Personality - Does this person have a personality you like? Does this person's personality work well with yours? Are they kind-hearted?

Values - Does this person have similar values? Do you have similar ethics/morals? Do you have similar political and religious leanings?

Physical fitness - Does this person look to have an acceptable level of physical fitness? Are they of a weight which denotes physical fitness? Do they have the stamina to keep up with you in bed? Do they have acceptable level of physical strength for you?

Lifestyle - Do your lifestyles match up? Does this person like many of the same foods you do? Do they eat nutritionally similar to you? Do you have recreational activities you both like to do together? Are you both sociable people or do you both enjoy staying at home more?
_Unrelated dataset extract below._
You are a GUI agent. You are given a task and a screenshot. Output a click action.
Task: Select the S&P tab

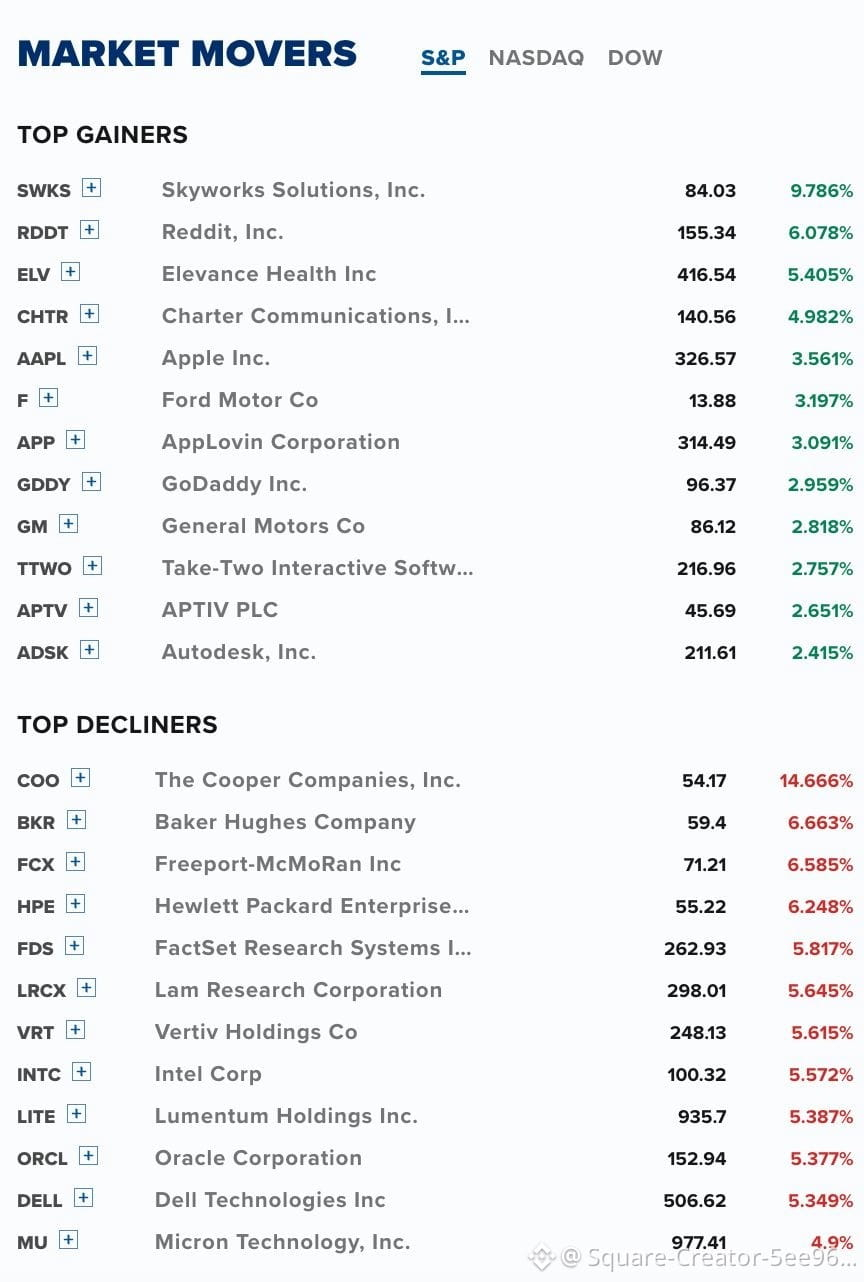[443, 58]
Intelligence - Is this person smart enough for you? Are you able to have enlightening conversations about topics together? Do you respect the person's intellect? How important is it for you and the person to have similar levels of academic knowledge? How important is it for this person to have a certain level of academic completion (ie. a high school diploma, a college degree, a doctorate, etc.)

Employment - Does this person have a job/career you respect? Is it important to you that the person has a good job?

Power/Fame - Is this person in a respectable position of power in society? Are they famous or at the top of their field?

Wealth - Does this person make a lot of money or do they have a lot of money? Do they have a nice house, a nice car and other nice things?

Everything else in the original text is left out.